The Atlanta Land Trust hosted a groundbreaking ceremony in East Lake on Wednesday afternoon, commemorating the start of construction on the Trust at East Lake, a 40-unit development of townhouses created to provide adequate housing opportunities to lower-income residents of the neighborhood.
Members of the trust joined partnering organizations, community leaders and Atlanta Mayor Andre Dickens at the site of the future development, located behind the East Lake Publix on Fayetteville Road.
The townhome community is one of three multi-unit developments that the Atlanta Land Trust is building to help offset the effects of the city’s housing affordability crisis. Through the trust’s community land trust model, qualifying residents will be able to purchase a home from the organization, while simultaneously leasing the land the house sits upon. This model allows housing to remain affordable for residents with fixed incomes, while also preparing lower-income Atlantans to build intergenerational wealth and financial success.
Amanda Rhein, executive director of the Atlanta Land Trust, said that the project was the culmination of four years’ worth of sacrifice and commitment, none of which she could set into motion singlehandedly.
“This project would not have been possible without the contribution of the East Lake Foundation and the CF Foundation, who donated this land to us, and believed in us over that long, four-year period, that we could actually execute this project and implement that vision for a permanently-affordable community,” Rhein said in opening remarks.
Half of the townhome community’s units will be reserved for residents whose income falls at or below the 80% AMI threshold, meaning Atlanta residents earning less than the listed income limit for their respective household size will be eligible to pursue a long-term lease with the trust.
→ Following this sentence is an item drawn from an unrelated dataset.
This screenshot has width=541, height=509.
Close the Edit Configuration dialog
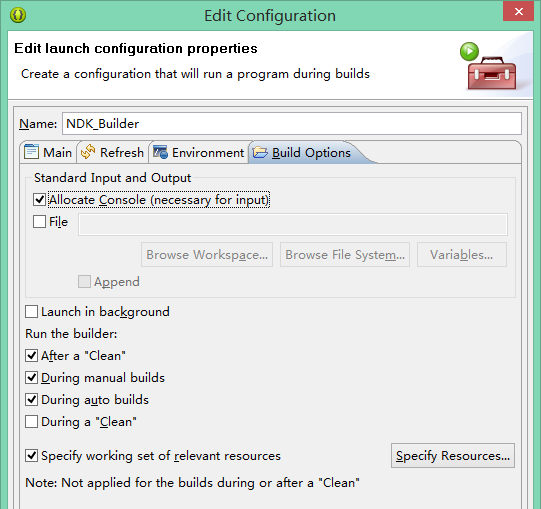(x=518, y=11)
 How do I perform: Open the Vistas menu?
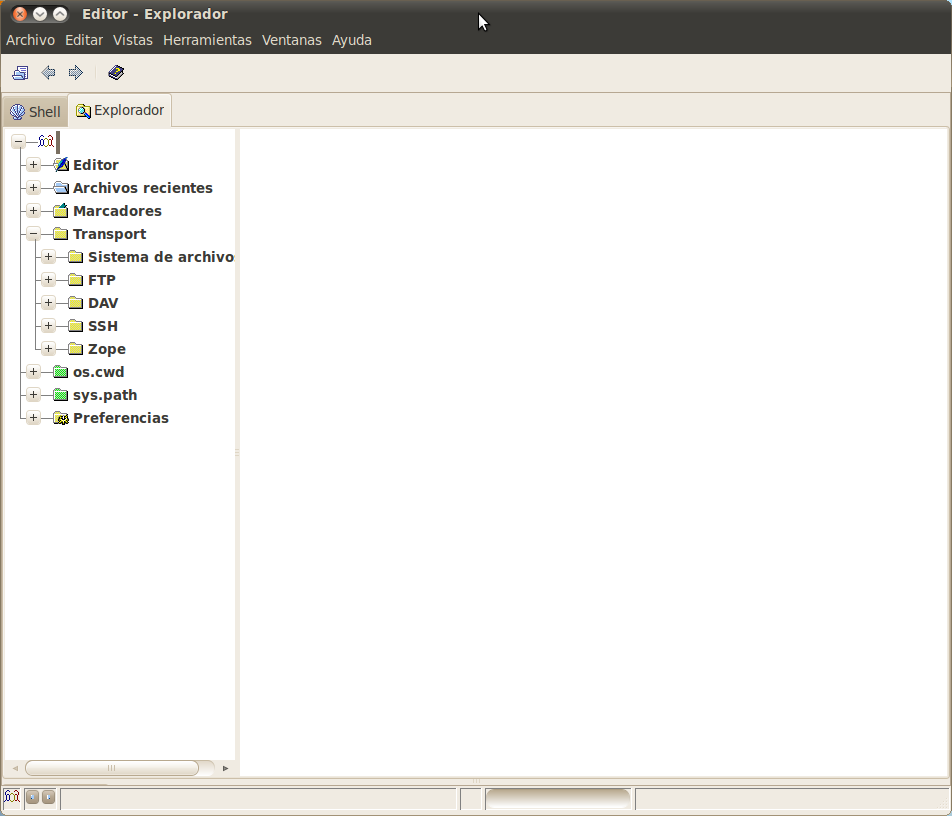(x=133, y=40)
The remaining 20 units will be available for residents whose income falls between 80% and 120% AMI.
Dickens said during his remarks that Atlanta’s housing crisis is a byproduct of its own economic success, as the city’s population is outpacing the development of new construction.
“[Newcomers] stay and we provide housing for them over and over and over again,” Dickens said. “And so it makes the challenge of providing housing [that is] less affordable, a challenge.”
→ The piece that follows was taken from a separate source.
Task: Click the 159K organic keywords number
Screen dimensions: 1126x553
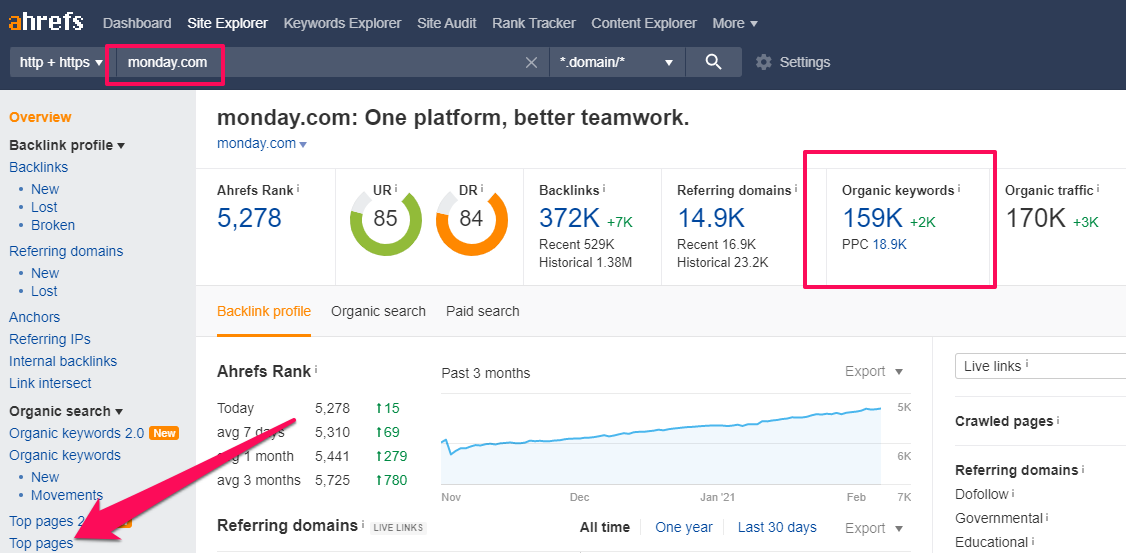Action: 872,218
Dickens also said that the new development will bring him closer to fulfilling his goal of building or preserving 20,000 total units of affordable housing across a span of eight years. The mayor said the pathway to achieving this goal will likely be slow, but sustainable.
“To date, we have delivered nearly 2,000 units over the last year and we have another 5,400 under development right now,” Dickens said. “We keep going. To get to 20,000, you’ve got to get one by one, by one, by one.”
The mayor also said he’s working to make it easier for small- and medium-scale multifamily developments like the Trust on East Lake to get approved, even introducing a streamline system that clears backlogged housing permits and prepares new projects for further stages of development.
“We have a team in place now that provides, from start to finish, guidance for permit applicants for affordable housing,” Dickens said. “We’ve reduced those wait times to permit and [the city government] intend[s] to get out of the way.”
Dawn Arnold, board chair at the ALT and chief operating officer at Invest Atlanta, said that the nonprofit’s work in East Lake will propel the neighborhood, and the city as a whole, to a more inclusive future.
“It’s not just the groundbreaking that’s important,” Arnold said. “It is really bridging the gap for  families to be able to remain in the city that they call home, to be able to talk about and live in a community that they’re invested in.”
Arnold also said the ALT’s community land trust model will greatly benefit those who will buy and live in these properties, even after they choose to move out.
“When [a resident] decides he or she, or this family – that they want to move, they have the ability to move and be able to capture some of their equity that they built up in these homes, and they’re also able to provide it at an affordable price to the next buyer,” Arnold said. “And that is exactly what the land trust model stands for.”
Larry Johnson, commissioner overseeing DeKalb County’s third district, which includes the site of the new development, said projects like this are key to instituting intergenerational wealth and providing opportunity to East Lake residents of all ages and backgrounds.
“I’m just here to support [the development],” Johnson said. “I’m glad to be here. Whatever DeKalb County can do to make sure we keep pushing projects like this.”
The development has also garnered financial support from the TOUR Championship, which will donate a portion of its record-breaking 2022 earnings to the Atlanta Land Trust and several other partnering nonprofits and charities.
“I spend a lot of time listening and attending events like this and hearing what’s important to people, and our goal at the TOUR Championship is to make a positive impact in this community,” said Alex Urban, executive director of the TOUR Championship. “This community is really about triumphing over adversity, and whatever small part we can play and try [in] helping triumph over that adversity is something that we’re really proud of.”
The Trust at East Lake is projected to finish construction in the fall of 2025.